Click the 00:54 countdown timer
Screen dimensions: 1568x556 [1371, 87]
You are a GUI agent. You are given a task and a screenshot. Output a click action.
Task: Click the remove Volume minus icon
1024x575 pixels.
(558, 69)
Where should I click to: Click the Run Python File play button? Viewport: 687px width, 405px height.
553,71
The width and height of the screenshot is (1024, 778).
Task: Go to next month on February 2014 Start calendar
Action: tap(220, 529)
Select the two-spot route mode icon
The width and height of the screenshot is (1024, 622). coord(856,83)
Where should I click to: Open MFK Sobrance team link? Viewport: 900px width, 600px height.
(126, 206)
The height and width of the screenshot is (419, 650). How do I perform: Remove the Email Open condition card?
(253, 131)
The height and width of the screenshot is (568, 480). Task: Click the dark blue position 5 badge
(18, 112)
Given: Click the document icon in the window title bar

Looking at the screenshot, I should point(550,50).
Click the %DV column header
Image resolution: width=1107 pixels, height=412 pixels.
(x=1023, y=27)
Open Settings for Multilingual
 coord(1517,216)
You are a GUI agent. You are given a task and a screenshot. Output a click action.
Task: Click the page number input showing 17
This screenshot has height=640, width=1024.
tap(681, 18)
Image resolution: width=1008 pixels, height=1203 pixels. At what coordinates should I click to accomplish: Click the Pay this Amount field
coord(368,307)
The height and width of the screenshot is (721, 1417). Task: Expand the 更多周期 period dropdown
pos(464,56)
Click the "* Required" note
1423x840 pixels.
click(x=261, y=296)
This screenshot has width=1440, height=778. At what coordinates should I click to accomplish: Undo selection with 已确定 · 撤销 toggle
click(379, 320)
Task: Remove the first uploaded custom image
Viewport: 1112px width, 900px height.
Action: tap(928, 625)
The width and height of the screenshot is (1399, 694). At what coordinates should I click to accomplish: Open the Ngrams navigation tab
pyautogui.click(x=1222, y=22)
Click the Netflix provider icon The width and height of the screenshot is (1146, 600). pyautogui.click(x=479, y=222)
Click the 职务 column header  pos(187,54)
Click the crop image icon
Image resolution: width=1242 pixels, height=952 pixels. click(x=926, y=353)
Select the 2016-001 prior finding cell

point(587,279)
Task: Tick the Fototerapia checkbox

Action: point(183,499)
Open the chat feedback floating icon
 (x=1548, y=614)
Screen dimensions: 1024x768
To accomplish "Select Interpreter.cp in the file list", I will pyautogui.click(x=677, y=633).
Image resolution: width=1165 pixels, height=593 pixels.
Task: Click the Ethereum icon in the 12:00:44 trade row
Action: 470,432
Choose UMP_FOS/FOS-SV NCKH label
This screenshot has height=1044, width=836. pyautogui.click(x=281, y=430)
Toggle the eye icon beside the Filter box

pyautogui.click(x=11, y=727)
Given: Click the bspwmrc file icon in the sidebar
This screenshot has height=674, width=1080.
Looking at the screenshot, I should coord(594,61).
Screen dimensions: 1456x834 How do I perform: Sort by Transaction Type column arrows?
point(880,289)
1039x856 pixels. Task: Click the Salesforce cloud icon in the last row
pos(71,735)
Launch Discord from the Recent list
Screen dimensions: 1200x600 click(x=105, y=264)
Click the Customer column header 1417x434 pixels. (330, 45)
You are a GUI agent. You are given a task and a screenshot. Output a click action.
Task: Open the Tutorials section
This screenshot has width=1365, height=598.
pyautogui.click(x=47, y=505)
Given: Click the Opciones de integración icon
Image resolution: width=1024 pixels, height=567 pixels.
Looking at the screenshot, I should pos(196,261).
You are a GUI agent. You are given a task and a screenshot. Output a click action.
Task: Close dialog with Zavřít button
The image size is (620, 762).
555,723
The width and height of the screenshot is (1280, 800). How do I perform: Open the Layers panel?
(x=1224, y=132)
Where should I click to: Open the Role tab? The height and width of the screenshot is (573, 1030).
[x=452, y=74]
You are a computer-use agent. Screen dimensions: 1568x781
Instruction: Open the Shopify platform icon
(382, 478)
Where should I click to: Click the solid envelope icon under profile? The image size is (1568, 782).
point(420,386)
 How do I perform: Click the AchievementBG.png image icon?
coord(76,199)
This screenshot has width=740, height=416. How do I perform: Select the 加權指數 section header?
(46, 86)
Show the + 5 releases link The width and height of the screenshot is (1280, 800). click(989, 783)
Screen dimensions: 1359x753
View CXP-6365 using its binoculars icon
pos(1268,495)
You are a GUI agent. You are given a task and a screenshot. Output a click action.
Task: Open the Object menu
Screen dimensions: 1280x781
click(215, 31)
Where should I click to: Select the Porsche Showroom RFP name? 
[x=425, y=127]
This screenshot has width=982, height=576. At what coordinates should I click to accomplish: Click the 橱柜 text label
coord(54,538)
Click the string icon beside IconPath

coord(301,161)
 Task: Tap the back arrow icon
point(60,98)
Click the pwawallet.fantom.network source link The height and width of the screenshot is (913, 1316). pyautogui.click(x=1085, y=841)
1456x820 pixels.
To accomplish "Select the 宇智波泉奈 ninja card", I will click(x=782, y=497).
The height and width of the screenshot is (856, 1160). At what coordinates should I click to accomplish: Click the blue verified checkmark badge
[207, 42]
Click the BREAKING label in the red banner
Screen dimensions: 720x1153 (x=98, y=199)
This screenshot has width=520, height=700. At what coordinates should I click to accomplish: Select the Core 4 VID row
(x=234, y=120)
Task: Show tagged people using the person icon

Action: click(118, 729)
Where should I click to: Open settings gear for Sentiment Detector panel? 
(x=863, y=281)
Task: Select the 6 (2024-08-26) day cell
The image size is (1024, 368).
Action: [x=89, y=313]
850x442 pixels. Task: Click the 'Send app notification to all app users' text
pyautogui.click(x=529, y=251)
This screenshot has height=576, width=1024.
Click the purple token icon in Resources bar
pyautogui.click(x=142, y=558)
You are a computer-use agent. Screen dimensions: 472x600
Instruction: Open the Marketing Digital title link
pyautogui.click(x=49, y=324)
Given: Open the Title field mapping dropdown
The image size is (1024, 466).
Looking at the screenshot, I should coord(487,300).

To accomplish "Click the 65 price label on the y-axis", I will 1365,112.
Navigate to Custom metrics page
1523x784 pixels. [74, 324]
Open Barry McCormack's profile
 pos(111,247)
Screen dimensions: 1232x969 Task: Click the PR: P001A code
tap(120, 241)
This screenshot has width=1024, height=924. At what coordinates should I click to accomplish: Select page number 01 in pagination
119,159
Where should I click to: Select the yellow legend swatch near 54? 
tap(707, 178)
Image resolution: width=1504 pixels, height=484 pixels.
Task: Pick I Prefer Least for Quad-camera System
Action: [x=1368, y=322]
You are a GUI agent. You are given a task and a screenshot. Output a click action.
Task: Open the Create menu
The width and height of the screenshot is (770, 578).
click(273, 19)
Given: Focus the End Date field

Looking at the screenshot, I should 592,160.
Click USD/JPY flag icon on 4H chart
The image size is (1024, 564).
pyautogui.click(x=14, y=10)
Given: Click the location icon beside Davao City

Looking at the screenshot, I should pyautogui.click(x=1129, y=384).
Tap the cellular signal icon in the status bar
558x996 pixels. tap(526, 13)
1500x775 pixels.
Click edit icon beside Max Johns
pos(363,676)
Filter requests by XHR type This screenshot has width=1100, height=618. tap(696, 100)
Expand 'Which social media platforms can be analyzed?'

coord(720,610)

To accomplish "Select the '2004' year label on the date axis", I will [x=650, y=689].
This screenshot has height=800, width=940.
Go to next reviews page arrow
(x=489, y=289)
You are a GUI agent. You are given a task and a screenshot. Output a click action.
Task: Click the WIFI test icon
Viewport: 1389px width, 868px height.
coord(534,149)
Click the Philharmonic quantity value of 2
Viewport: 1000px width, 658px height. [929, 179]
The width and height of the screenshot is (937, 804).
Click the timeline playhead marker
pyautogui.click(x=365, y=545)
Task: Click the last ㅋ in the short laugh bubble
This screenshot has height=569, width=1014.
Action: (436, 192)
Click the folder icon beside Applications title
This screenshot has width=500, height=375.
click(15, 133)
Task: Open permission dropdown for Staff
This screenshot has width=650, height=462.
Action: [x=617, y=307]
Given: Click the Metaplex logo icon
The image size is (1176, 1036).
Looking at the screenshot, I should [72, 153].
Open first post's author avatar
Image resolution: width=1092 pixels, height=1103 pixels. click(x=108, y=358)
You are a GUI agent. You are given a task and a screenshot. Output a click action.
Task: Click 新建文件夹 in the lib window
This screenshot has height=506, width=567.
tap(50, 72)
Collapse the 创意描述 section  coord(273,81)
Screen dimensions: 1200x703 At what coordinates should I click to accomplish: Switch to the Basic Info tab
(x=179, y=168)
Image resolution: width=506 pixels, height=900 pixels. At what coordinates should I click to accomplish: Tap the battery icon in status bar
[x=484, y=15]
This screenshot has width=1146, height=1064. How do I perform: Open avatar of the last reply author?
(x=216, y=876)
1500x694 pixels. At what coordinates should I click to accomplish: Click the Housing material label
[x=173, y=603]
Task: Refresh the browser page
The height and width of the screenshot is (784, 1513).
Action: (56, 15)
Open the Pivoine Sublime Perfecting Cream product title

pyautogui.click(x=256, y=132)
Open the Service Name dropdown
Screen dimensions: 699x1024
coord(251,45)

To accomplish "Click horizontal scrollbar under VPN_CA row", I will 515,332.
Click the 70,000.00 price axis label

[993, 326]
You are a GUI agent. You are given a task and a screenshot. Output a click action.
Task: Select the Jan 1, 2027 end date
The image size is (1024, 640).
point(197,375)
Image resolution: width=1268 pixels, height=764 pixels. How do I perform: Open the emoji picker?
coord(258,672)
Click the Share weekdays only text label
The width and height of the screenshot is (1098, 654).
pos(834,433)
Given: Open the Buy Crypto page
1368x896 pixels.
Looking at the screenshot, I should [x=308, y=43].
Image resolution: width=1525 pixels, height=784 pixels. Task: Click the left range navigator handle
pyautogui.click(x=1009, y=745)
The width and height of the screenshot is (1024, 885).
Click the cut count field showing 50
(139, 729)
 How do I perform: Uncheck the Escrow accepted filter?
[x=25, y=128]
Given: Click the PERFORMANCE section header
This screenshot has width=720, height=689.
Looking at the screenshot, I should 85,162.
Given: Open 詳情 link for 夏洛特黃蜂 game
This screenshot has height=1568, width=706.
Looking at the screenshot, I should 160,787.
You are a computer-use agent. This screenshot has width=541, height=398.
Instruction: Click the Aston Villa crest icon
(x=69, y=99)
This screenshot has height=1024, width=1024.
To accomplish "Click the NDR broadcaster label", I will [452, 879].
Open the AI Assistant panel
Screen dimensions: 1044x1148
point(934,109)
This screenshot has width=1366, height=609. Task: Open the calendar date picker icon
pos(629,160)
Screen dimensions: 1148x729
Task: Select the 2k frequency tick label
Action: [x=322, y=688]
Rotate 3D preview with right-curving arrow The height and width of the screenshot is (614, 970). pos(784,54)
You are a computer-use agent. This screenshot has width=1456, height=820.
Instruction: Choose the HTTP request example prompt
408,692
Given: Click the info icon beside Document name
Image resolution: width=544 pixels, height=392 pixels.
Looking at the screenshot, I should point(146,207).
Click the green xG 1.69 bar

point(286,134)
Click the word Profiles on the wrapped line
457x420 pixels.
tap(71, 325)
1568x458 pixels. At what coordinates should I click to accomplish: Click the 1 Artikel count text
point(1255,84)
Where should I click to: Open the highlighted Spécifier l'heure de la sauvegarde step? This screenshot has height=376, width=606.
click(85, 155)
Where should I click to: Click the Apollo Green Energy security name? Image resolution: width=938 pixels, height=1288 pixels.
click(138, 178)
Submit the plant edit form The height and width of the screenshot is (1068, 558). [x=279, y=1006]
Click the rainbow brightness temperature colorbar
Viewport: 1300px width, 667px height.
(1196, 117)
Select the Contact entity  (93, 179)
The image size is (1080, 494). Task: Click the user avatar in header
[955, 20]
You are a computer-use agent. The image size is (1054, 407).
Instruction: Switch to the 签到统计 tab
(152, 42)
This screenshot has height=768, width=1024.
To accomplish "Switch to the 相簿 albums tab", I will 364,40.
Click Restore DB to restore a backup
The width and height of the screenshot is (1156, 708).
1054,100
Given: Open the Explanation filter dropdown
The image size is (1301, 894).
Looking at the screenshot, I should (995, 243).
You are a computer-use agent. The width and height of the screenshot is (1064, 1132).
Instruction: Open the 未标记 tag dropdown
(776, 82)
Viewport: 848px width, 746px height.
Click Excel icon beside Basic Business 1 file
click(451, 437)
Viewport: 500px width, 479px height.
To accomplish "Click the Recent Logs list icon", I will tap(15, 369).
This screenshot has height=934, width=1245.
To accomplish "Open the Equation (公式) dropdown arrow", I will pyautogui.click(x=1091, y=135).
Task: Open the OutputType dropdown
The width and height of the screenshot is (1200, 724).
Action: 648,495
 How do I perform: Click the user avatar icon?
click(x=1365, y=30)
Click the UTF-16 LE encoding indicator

> _What to work on_
Lines of the listing above that hold the string "computer" should each be copied.

> _Answer_
You are a computer-use agent. Screen dimensions: 1568x781
You are a computer-use agent. Screen dimensions: 472x600
You are a computer-use agent. This screenshot has width=541, height=398.
You are a computer-use agent. This screenshot has width=1456, height=820.
You are a computer-use agent. The image size is (1054, 407).
You are a computer-use agent. The width and height of the screenshot is (1064, 1132).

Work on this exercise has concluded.